**CONSIGNE 1:** Pour chacune des affirmations suivantes, indiquez par oui ou par non si elle concorde avec l'extrait, et citez tels quels les mots de l'extrait qui tranchent. (a) Le conseil cité recommande de lire Nerval mais pas Lamartine. (b) Lulle et Flamel y sont présentés comme des poètes officiels. (c) L'auteur donne le nom de « maudite » à la conception irrationnelle de la poésie.
**CONSIGNE 2:** D'après l'extrait, qu'est-ce qui caractérise les propos et les violences des poètes surréalistes ?

Un critique met dans la bouche des poètes surréalistes le conseil suivant :

" Lisez Raymond Lulle et Flamel, ne lisez pas Saint Thomas d'Aquin, lisez Arnim, Rabbe, Nerval, ne lisez pas Vigny et Lamartine, lisez Rimbaud, Huysmans, Jarry, ne lisez pas Claudel, Mistral, Péguy. "

Mêlant et opposant des noms fort connus et d'autres qui le sont moins, cette phrase déroute à la première lecture, et veut effectivement dérouter et choquer, participant ainsi à la recherche systématique du scandale qui caractérise les propos et les violences des poètes surréalistes. Mais une courte réflexion sur les auteurs cités indique dans quelle double direction les recherches doivent être orientées : le critique en effet oppose à des poètes que l'on pourrait qualifier d'officiels, des alchimistes comme Lulle et Flamel, et des écrivains, qui, comme Arnim, Rabbe, Nerval et Huysmans, ont poursuivi à travers leur œuvre un monde mystérieux où leurs facultés rationnelles s'évanouissaient pour laisser s'épanouir les visions incohérentes et hallucinatoires dont l'inconscient, dans l'état de rêve, submerge l'être humain.
Il semble donc que dans ce conseil l'auteur établisse une distinction très nette entre une conception rationnelle et claire de la poésie, et une conception irrationnelle et ambitieuse, conceptions que nous appellerons, pour plus de facilité, l'une " traditionnelle " et l'autre " maudite ". Il s'agit donc maintenant, de les examiner tour à tour, à la lueur des premières indications que quelques instants de réflexion sur les noms cités ont pu nous fournir.

**DONNÉES FOURNIES:**

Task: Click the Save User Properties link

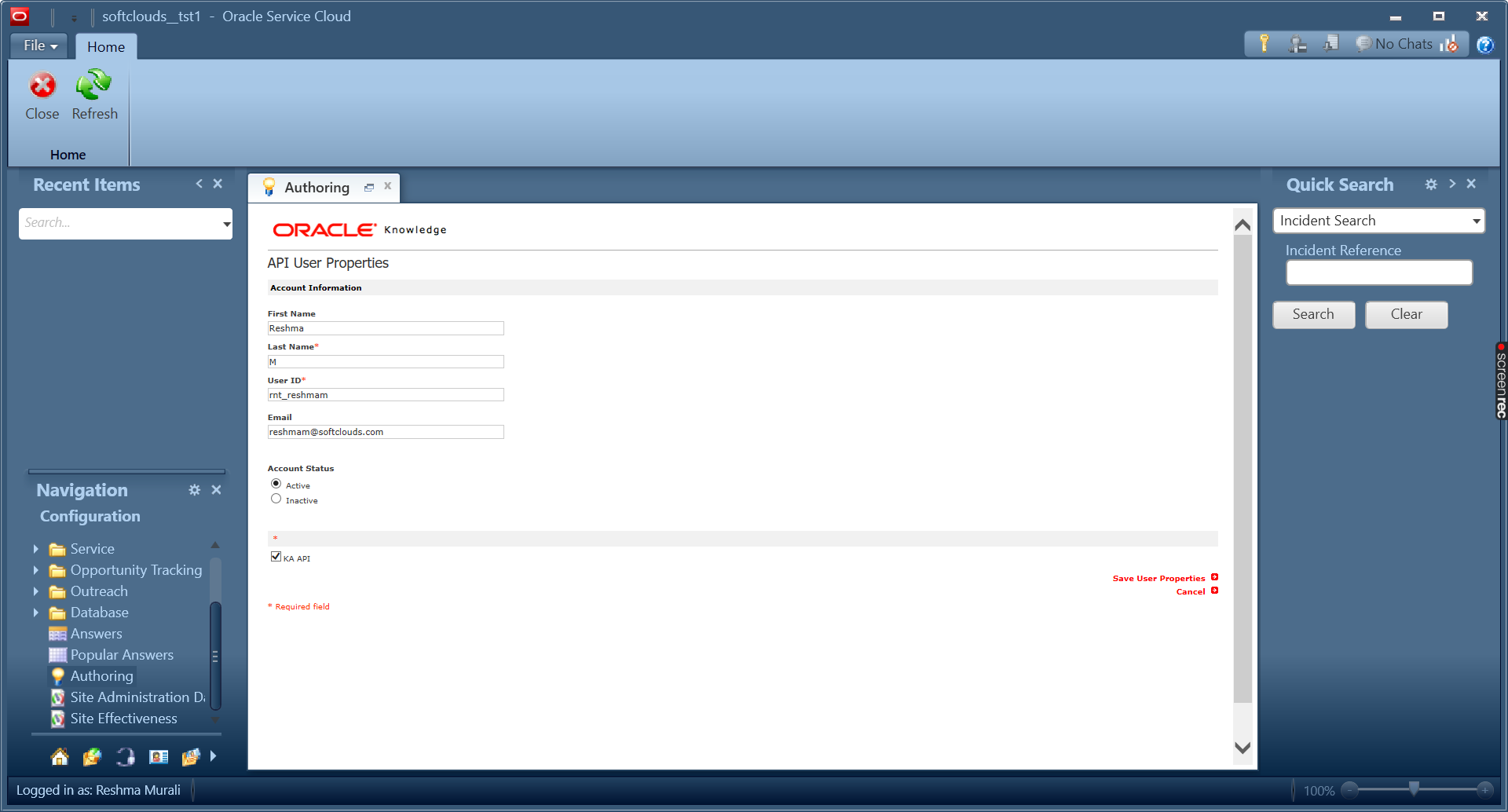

==

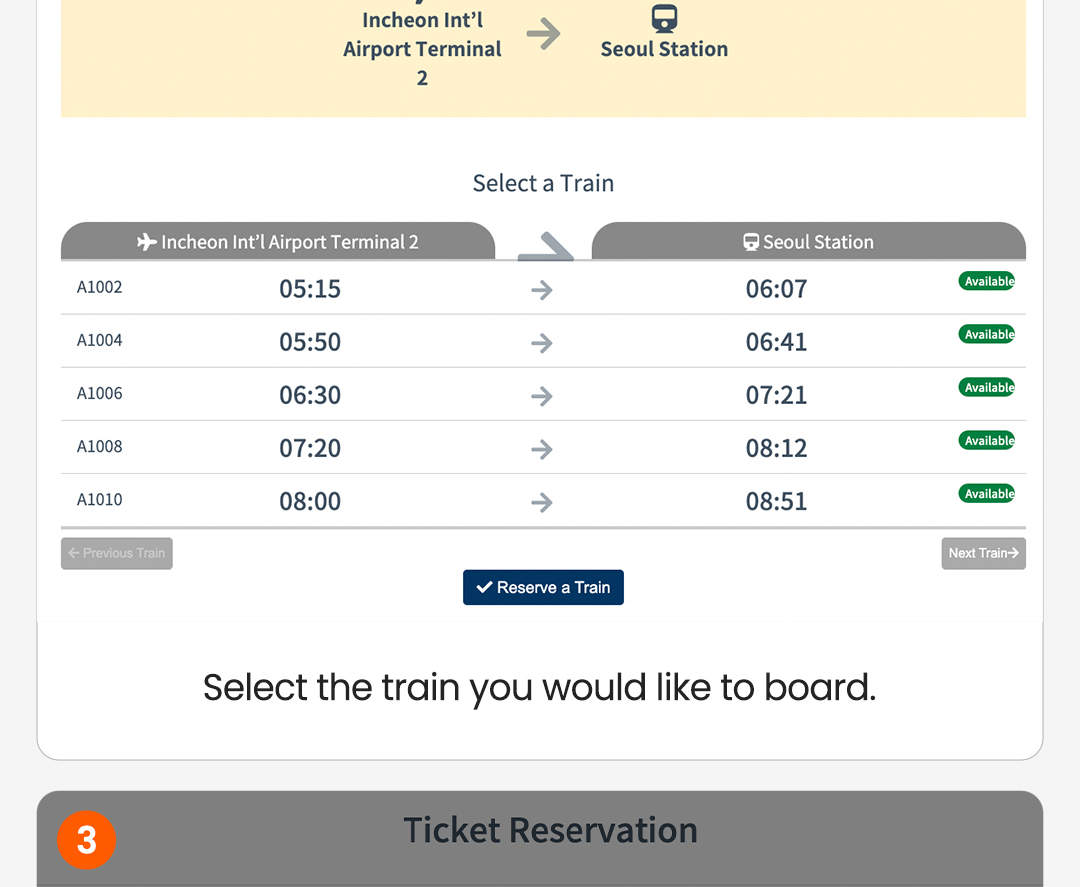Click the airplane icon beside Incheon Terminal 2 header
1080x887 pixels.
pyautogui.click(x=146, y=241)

**RÉPONSE ATTENDUE 1:**
(a) Oui : « lisez Arnim, Rabbe, Nerval, ne lisez pas Vigny et Lamartine ».
(b) Non : « des alchimistes comme Lulle et Flamel ».
(c) Oui : « une conception irrationnelle et ambitieuse, conceptions que nous appellerons, pour plus de facilité, l'une " traditionnelle " et l'autre " maudite " ».

**RÉPONSE ATTENDUE 2:** La recherche systématique du scandale.